There’s a great choice of cafes and patisseries, where you can start the day with coffee and pastries or recover from the rigours of the beach. Some restaurants in Agadir are licensed, and the city's beachfront promenade is packed with touristy restaurants serving everything from burgers to Indian and Spanish cuisine.
The upmarket marina at the northern end of the seafront promenade has a concentration of midrange and top-end restaurants and cafes, where you can dine in style on international food.
Leave the seafront to shop with the locals at the Souq al-Had, which slaps a big, messy dollop of Moroccan atmosphere onto concrete Agadir. Stalls sell everything from jellabas (a popular flowing garment) to fish, and include some good handicrafts, leatherwork and lanterns.

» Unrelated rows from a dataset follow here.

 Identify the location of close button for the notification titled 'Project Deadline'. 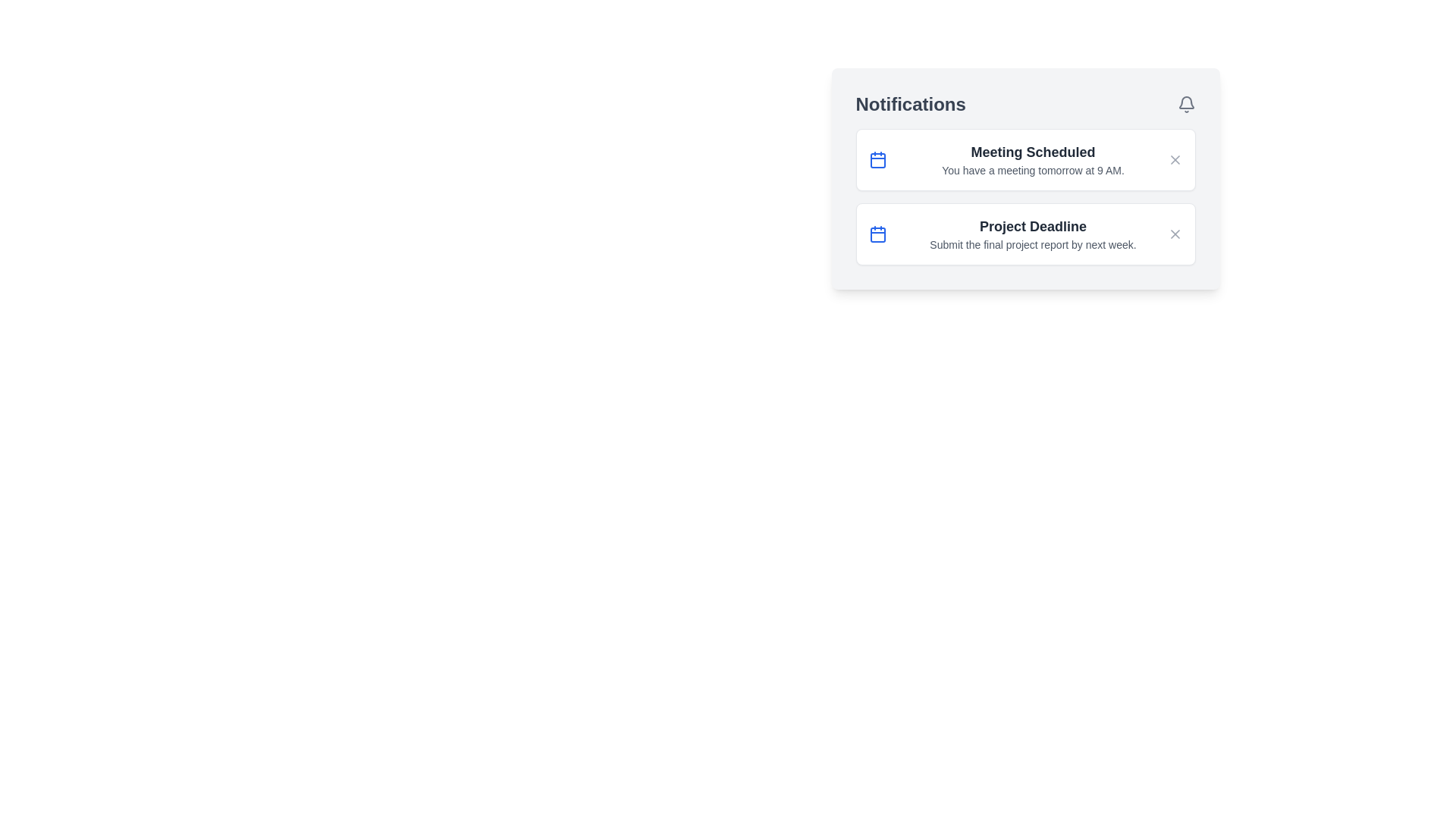
(1174, 234).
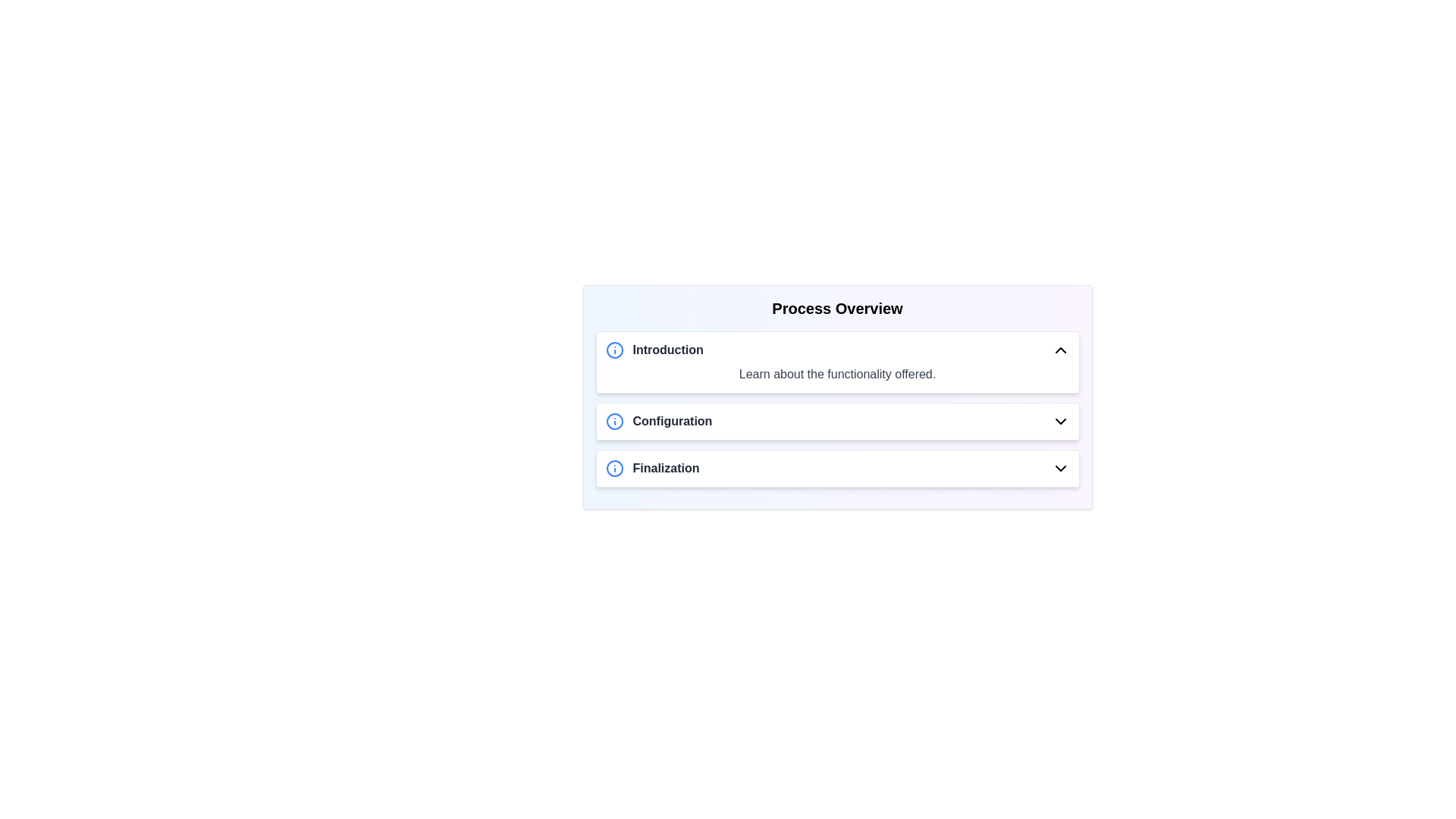 This screenshot has width=1456, height=819. Describe the element at coordinates (614, 467) in the screenshot. I see `the Circular SVG element with a blue stroke that outlines and surrounds other SVG elements in the interface` at that location.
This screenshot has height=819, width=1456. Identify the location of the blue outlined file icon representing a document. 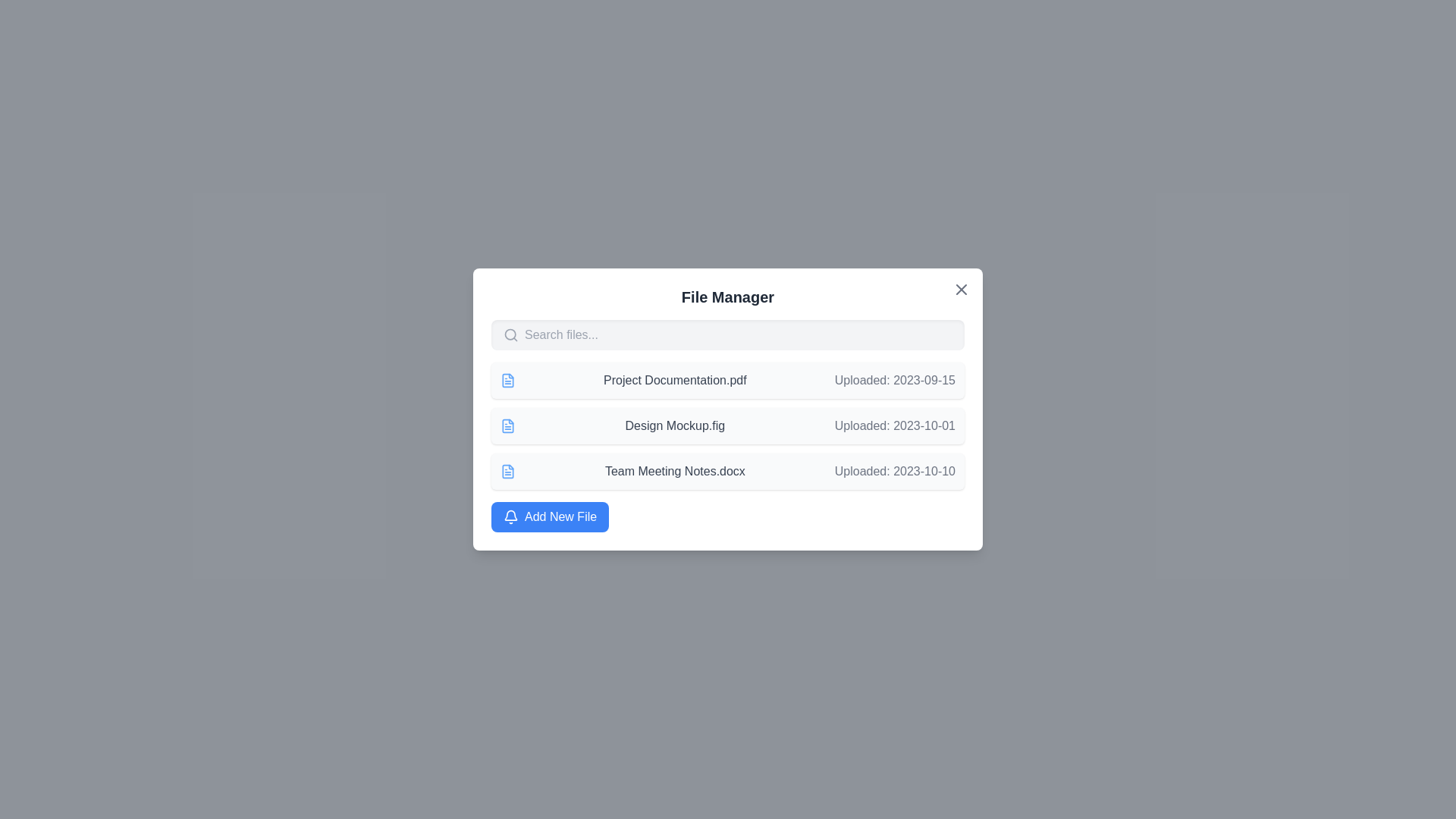
(508, 379).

Among the lines of fresh fruit and veg from the Souss Valley, look out for Berber apothecaries selling herbal incense, lipstick and potions that have all sorts of effects on the bowels.
Top Eating Spots
Passage Aït Souss Opposite the museum on this pedestrianised walkway, cafes serve everything from Moroccan dishes to pizza.
Souq al-Had At lunchtime, tajines bubble away outside the many cheap cafes.

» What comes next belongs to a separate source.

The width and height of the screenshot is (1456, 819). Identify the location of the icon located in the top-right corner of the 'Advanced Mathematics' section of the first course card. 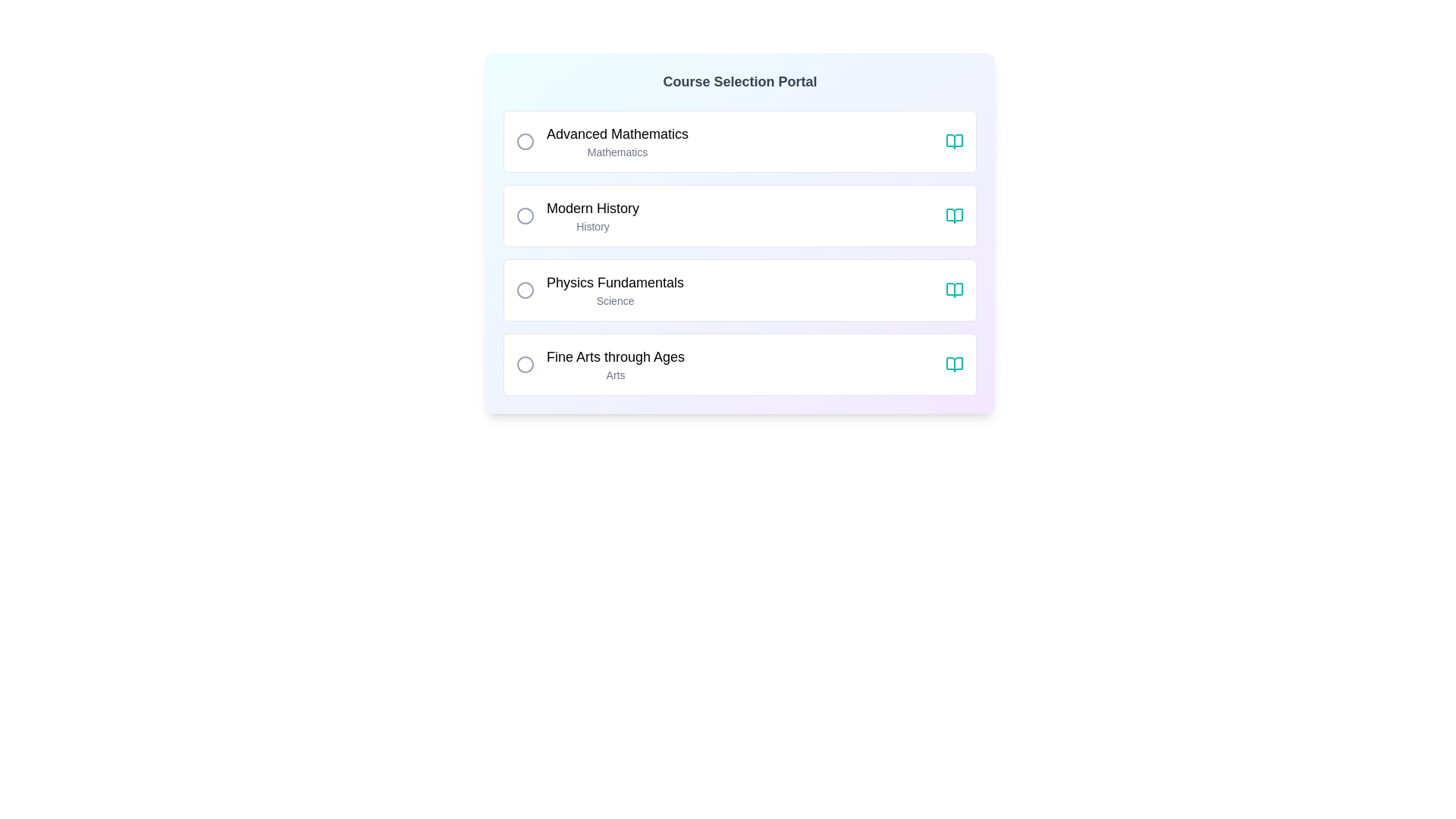
(953, 141).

Nouveau Talborjt In the morning, snack stands on Ave du 29 Février are popular for Moroccan pancakes and mint tea; for lunch or dinner, budget cafes and restaurants have seats on Pl Lahcen Tamri.
Port At the entrance to the port, off Ave Mohammed V, you can pick up an ultra-fresh, no-nonsense fish meal from around Dh70. Check costs before ordering; the various catches differ greatly in price (seafood such as crab is about Dh300 per 1kg). The stalls close in the early evening during the winter.